[Info-vax] OT: news from the trenches (re: Solaris)
lists at openmailbox.org
lists at openmailbox.org
Fri Mar 13 08:47:12 EDT 2015
On Thu, 12 Mar 2015 23:47:33 +0000 (UTC)
glen herrmannsfeldt via Info-vax <info-vax at rbnsn.com> wrote:
> lists at openmailbox.org wrote:
> > On Thu, 12 Mar 2015 15:47:18 -0400
> > Stephen Hoffman via Info-vax <info-vax at rbnsn.com> wrote:
>
> >> IBM has a very long history of emulating previous generations
>
> > n the mainframe nothing has been emulated. Of course they pioneered
> > virtualization but the whole point of S/360 was one architecture
> > implemented on machines from large to extra large. You're suggesting
> > something that is completely infeasible, has never been done once in
> > over 50 years of production and you're suggesting it's a foregone
> > conclusion. That is just unsupportable and wrong.
>
> Most models of S/360 also supported one or two previous generation
> machines, usually partially with special microcode and partially
> with software emulation. That allowed them to sell one to someone
> running an older machine as they slowly migrated up to S/360.
Well, a lot has been cut out from what I wrote and what you wrote just now
is not a refutation of any of that. Seeing your posts over the years I know
you have a good memory and like to mention a lot of neat facts so I don't
believe that was your intention anyway.
This is what I said that you didn't quote:
> > All the software ever written for the IBM mainframe depends on that
> > specific architecture and ISA. From 1964 until today the OS has never
> > been ported to another platform and it won't ever be. To get off the
> > box you have to emulate the hardware. The OS is too big and too
> > complicated and most of all too closely coupled to the hardware (which
> > is why it works so well) to ever be ported.
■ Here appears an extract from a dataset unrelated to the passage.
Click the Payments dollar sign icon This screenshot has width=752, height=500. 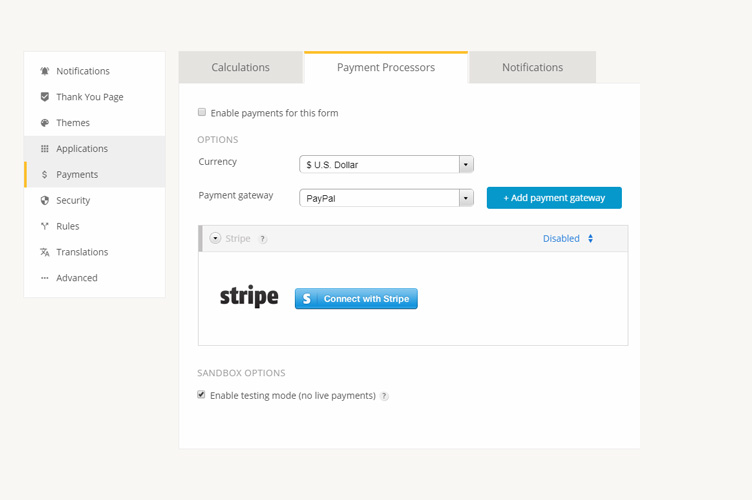(x=45, y=174)
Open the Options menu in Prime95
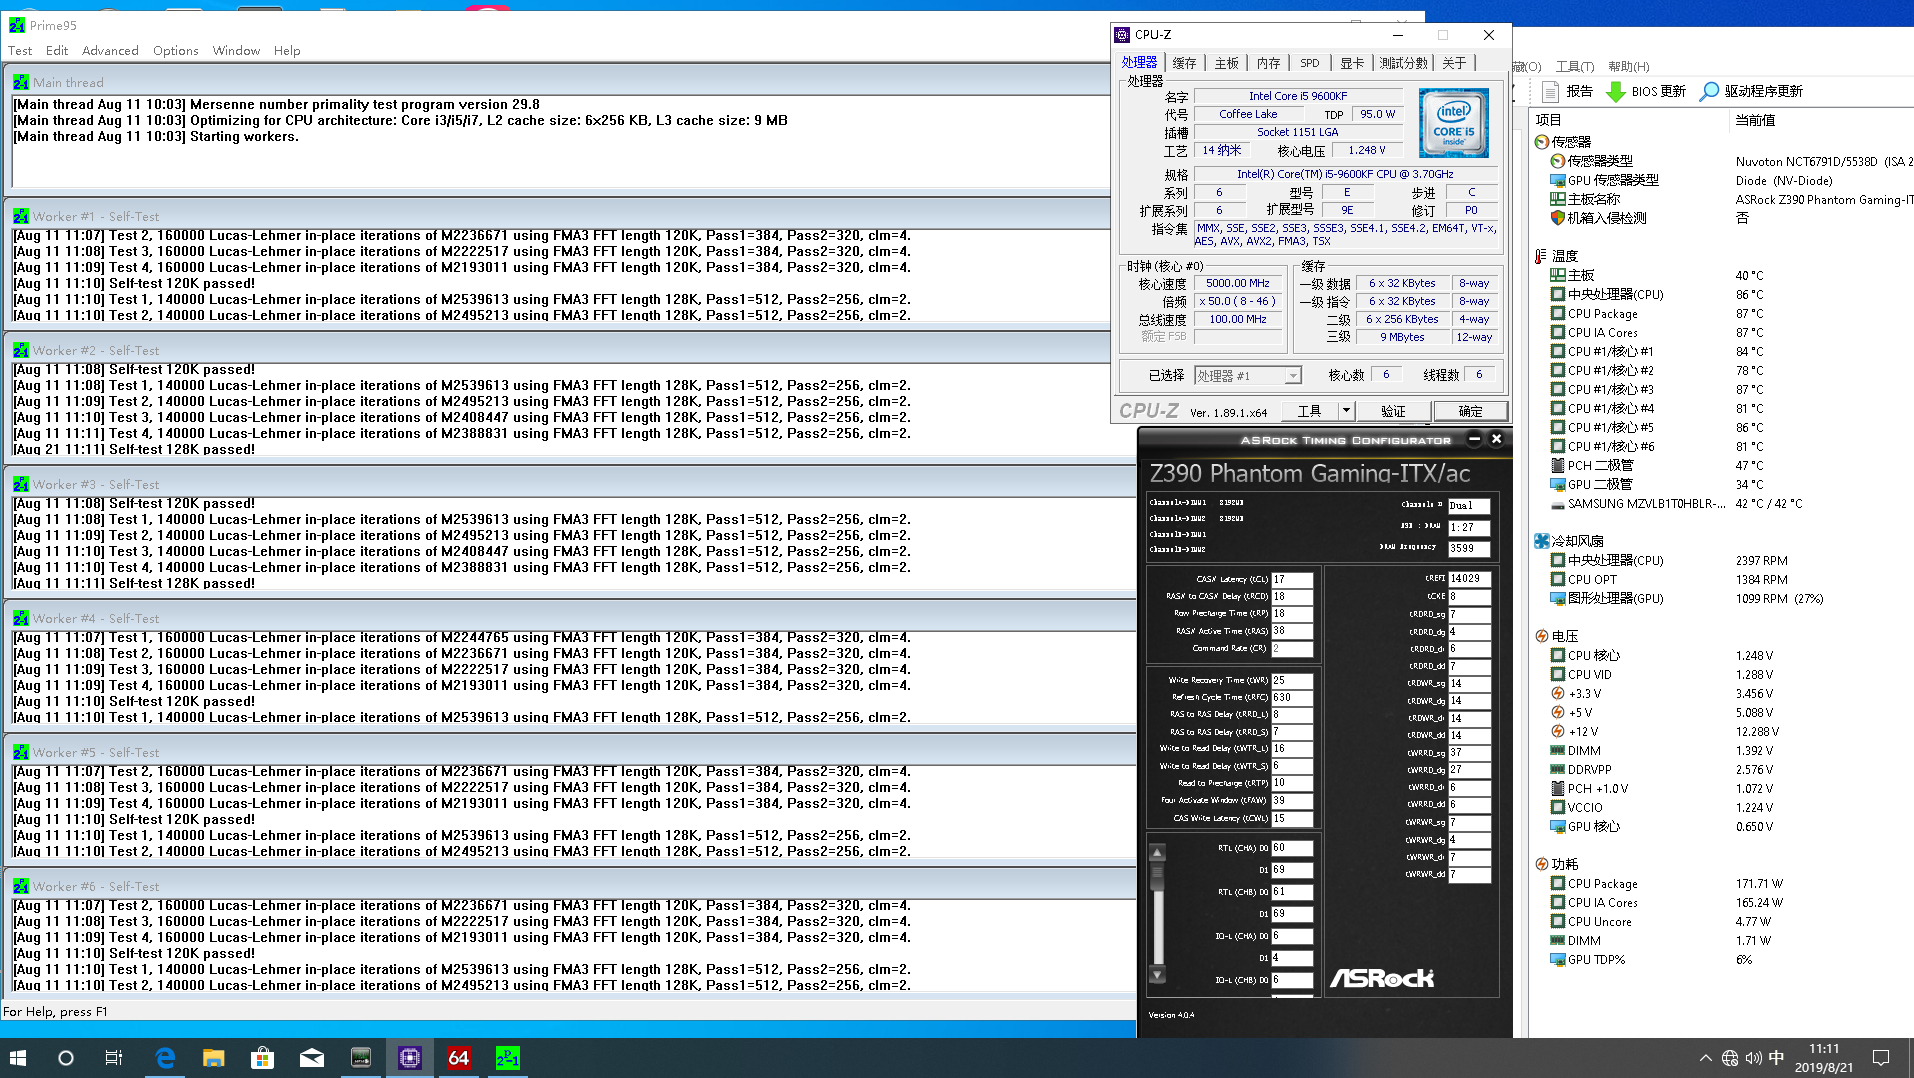This screenshot has height=1078, width=1914. coord(175,51)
Your examples were of S/360 emulating a machine from a prior line of
computers. I already said that was what had to be done. But that wasn't the
central issue anwyay.
The whole discussion started with Hoffman's argument against what I had
written about my surprise at some of IBM's decisions lately and his claims
that:
> IBM is not going to reacquire the fabs, and they're not going to get
> back into either the x86 or the fab business, and it would not surprise
> me to see IBM eventually migrate to commodity x86-64 processors even on
> their mainframes, assuming they don't spin off the z business.
to which I replied there was no way to port the OS to different hardware. I
have already said that there were/are several hardware emulators before
anybody in this thread mentioned it.
But none of those emulators are remotely reasonable substitutes for a
mainframe, as anyone who has any understanding of what a mainframe is would
already know. They are certainly good enough for a couple of guys to
develop real software on. They are not capable of replacing a mainframe in
any aspect. You don't buy a mainframe to host a small development
group. You buy a mainframe to run a Fortune 500 company one.
Hoffman is conflating porting and emulation and speculating on things in
far away lands without any basis in reality. The more I read what he writes
the more I think there's a frustrated cost accountant screaming to come out
of the closet. Not every technical decision ought to be made by MBAs.
Sometimes there are technical reasons for doing things or not that
beancounters can't understand.
The mainframe is not just a CPU. It's a set of hardware and software that
has been designed and refined for a half century of production in the
biggest companies and governments in the world. Everything works together
symbiotically. The OS runs pretty nicely on Hercules but on the best Intel
hardware ever made or that ever will be made you could never run the
production workloads being run today. The I/O channels and RAS features
just aren't there, and Intel doesn't scale up. Mainframes don't scale out.
It's apples and rotten eggs.
The mainframe today is about retaining huge investments in code and to some
lesser degree people. You can't port z/OS to any other platform and you
can't port any of the vendor system software and also not a good portion of
the vendor application software. This is a closely coupled hardware and OS.
To paraphrase Hoffman, "z/OS isn't OpenVMS." VMS was ported twice already.
OS/360 and up have never been ported and they never will be ported. And not
only that, the machine emulation will never be good enough to run today's
production workloads on any other single box.